With the lights on, Zach ducked behind the desk and turned on the computers. One after another, they hummed to life. She watched him, glad he hadn’t asked her to do that, trying to memorize which buttons he pushed in case she had to do it later. As if he’d felt her watching him, Zach raised his head. “You okay? You seem … quiet today. Not that you aren’t usually the antigarrulous type. And that was an impressively convoluted sentence, if I do say so myself.”

“Very impressive,” she agreed.

“Like the New York pretzel of sentences. Or croissant. And now I’m hungry.” Finished with the computers, he set the paper bag that she’d seen him carrying on the desk, and he pulled out a bagel with flecks of pepper, onion, sesame seeds, and poppy seeds. “Your bagel, my lady.” It rained seeds on the desk. His was plain.

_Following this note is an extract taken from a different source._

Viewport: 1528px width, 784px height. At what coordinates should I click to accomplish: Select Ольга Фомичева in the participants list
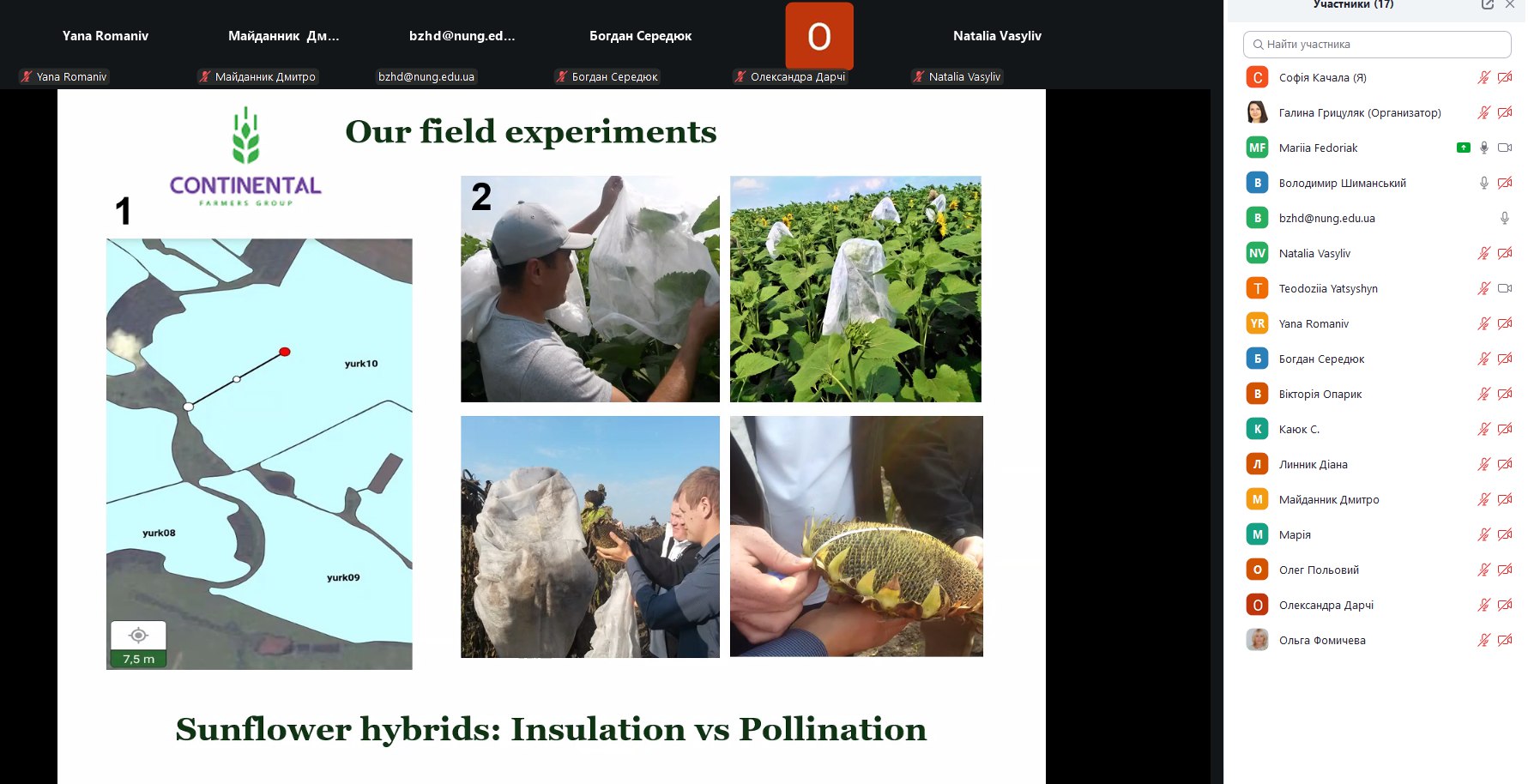(1322, 641)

She picked up the bread—“bagel,” he’d called it. With all the seeds, it looked like a feast for a bird. But she must have eaten one before. He was acting as if this was their routine. Out of the corner of her eye, she watched him split his bagel in half, spread cream cheese on both halves, and then close them back together like a sandwich. She mimicked him and then took a bite. The seeds stuck to her teeth.

“Despite legends to the contrary,” Zach said, “bagels have nothing to do with the shape of the King of Poland’s stirrups.”

Eve heard a soft thump. “Did you hear that?” she asked. The bagel suddenly tasted like cardboard in her mouth. She quit chewing and listened. She’d thought the sound had come from Patti Langley’s office. But her door was shut, the light was off, and the sound didn’t repeat.

“Hear what?” Zach asked. “The agony of a dozen legends, condemned to history’s ‘false’ list, crying out at once? Also false: Twinkies having an infinite shelf life, and Caesar salad having anything to do with Julius Caesar.”

She stared at the office door until she’d convinced herself she’d imagined the noise.

Finishing his bagel, Zach swept the crumbs into the bag. She handed him her partially eaten bagel. “I’d say you eat like a bird, but birds eat half their weight in food every day,” he said.

“Just not hungry today.”

“Too many factoids sour your appetite? Sorry. It’s just that you …” He trailed off. “Right. Okay. We should process the returns.”